The coronavirus pandemic is keeping many children inside, adding to the perception that American kids don’t get enough exercise. Despite a more sedentary lifestyle, a study finds children from remote Amazonian tribes burn just as many calories as the average American youngster. According to Baylor University, this challenges current theories about the causes of obesity — saying the problem is likely a poor diet and not poor fitness.
Researchers say the forager-horticulturalist children in this study burnt their calories in many different ways than American children. Forty-four Shuar children, between the ages of five and 12, were compared to data on industrialized children in the U.S. and United Kingdom.
About 50,000 Shuar people live in the isolated Amazon region of Ecuador. They don’t have easy access to grocery stores and labor-saving technology. They subsist on fishing, hunting, foraging, and small-scale agriculture. The Baylor team gathered energetics data by using isotope-tracking and respirometry collection methods. It’s the first time this type of energetics data measurement is being used on a subsistence-based population.

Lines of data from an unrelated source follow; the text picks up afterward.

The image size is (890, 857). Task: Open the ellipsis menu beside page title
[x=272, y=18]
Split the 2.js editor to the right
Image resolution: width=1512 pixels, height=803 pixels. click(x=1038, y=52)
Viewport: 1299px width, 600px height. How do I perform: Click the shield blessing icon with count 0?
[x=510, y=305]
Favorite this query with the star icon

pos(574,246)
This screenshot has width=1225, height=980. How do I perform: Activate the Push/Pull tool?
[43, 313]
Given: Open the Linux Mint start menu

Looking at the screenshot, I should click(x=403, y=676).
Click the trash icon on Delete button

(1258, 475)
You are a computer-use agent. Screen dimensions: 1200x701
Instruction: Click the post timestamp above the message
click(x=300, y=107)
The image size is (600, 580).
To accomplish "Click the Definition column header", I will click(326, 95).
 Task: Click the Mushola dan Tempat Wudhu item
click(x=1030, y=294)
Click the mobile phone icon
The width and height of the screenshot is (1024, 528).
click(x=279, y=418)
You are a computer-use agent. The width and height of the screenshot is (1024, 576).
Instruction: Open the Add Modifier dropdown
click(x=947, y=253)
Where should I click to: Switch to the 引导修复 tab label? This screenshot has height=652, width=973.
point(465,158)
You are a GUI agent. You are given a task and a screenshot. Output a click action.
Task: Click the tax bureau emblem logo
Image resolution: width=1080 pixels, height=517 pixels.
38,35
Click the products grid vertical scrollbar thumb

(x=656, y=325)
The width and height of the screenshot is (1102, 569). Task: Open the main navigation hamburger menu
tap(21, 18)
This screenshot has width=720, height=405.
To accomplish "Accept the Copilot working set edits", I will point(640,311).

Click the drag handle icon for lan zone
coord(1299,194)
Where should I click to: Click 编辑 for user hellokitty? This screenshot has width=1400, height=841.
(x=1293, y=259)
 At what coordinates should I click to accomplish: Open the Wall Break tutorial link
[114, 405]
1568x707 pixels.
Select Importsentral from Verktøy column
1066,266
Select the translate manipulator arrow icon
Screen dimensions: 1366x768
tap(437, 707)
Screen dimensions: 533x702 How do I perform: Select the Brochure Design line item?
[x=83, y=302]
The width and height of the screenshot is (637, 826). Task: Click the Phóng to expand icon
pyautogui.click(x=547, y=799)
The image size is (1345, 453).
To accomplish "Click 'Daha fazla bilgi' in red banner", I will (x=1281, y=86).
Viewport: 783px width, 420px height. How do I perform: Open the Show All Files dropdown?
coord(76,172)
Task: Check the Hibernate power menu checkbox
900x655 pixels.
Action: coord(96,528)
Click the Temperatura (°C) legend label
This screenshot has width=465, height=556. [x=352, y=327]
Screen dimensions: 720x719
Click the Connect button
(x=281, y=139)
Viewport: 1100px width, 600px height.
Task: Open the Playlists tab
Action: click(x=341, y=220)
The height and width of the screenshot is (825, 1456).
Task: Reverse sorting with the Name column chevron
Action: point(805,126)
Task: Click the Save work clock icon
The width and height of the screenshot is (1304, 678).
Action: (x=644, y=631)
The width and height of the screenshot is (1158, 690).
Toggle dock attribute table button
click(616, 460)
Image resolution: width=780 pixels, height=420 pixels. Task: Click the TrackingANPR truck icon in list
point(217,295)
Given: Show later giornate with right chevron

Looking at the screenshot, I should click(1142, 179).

Their results reveal that, despite Shuar children being about 25 percent more physically active, the total number of calories spent every day is indistinguishable from American children. Shuar children also have a 20 percent greater resting energy expenditure, mostly because of higher immune system activity.
“Conventional wisdom suggests that an increasingly sedentary and germ-free lifestyle, resulting in low daily energy expenditure, is a primary factor underlying rising rates of obesity in the U.S. and elsewhere,” study author Dr. Samuel Urlacher says in a university release. “The findings of our study challenge that notion. We demonstrate that Amazonian children with physically active lifestyles and chronic immunological challenges don’t actually burn more calories than much more sedentary children living here in the U.S.”
“This similarity in energy expenditure suggests that the human body can flexibly balance energy budgets in different contexts,” the assistant professor at Baylor adds. “Ultimately, eating too much, not moving too little, may be at the core of long-term weight gain and the global nutrition transition that often begins during childhood.”
The report shows that a higher degree of physical and immune activity may reduce the energy needed for growth, even when plenty of food is available. Therefore, the researchers argue, diet, not energy expenditure, is causing chronic weight gain and the global obesity epidemic.